### How to complete this task
Take the line containing "This screenshot has width=339, height=301." and every line after it to the end of the material below; reproduce them exactly, without pictures.

### Source records
#####

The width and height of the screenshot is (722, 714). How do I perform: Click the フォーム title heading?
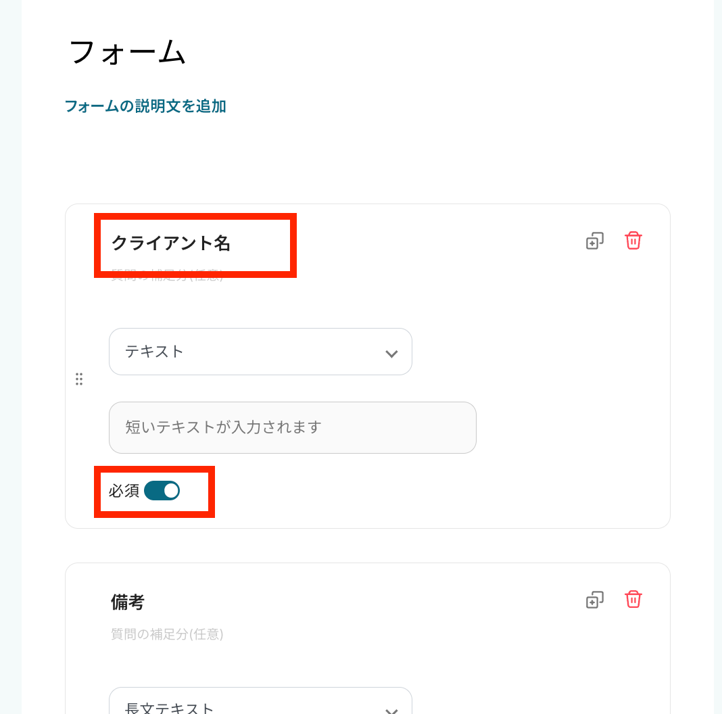(x=127, y=53)
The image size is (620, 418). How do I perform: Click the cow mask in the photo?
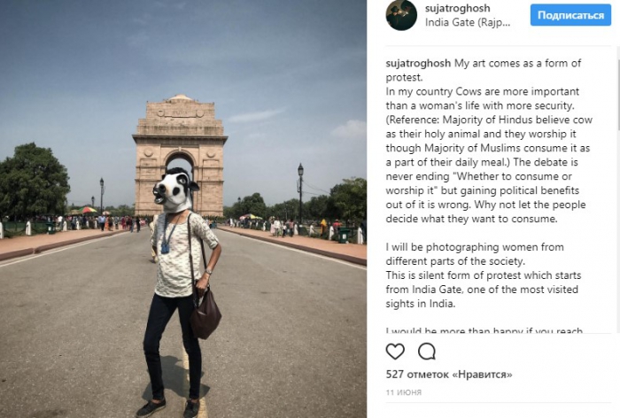click(174, 190)
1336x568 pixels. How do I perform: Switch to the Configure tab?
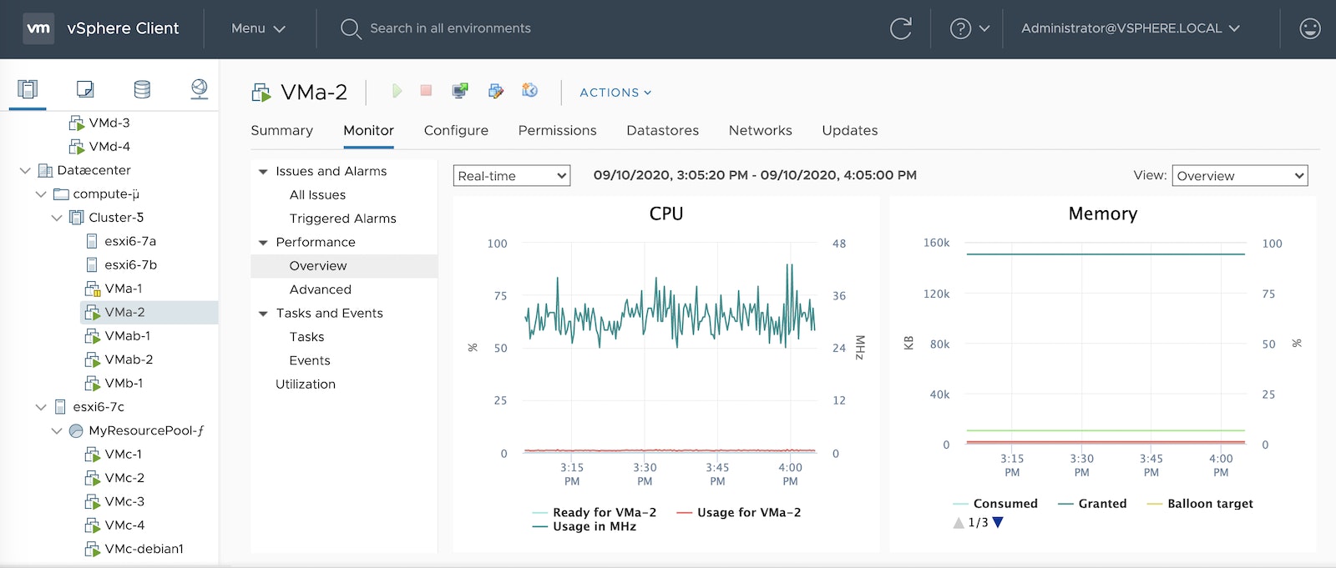coord(456,131)
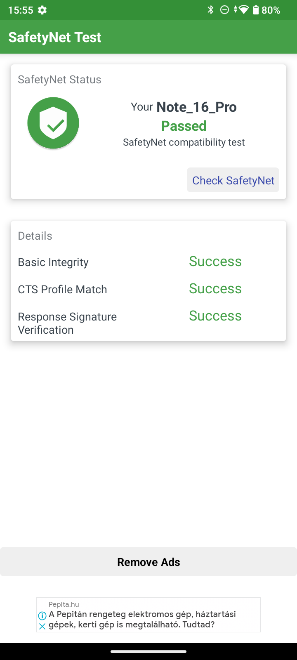Tap the Response Signature Verification label
Screen dimensions: 297x660
click(x=67, y=323)
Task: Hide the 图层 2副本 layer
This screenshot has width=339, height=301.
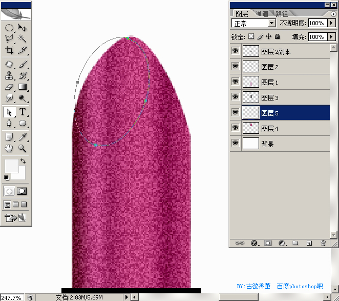Action: 235,51
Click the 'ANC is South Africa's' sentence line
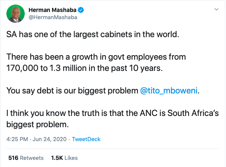 pos(112,113)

#####

### Solution for this task
This screenshot has width=339, height=301.
Action: 235,51
Click the 'ANC is South Africa's' sentence line
 pos(112,113)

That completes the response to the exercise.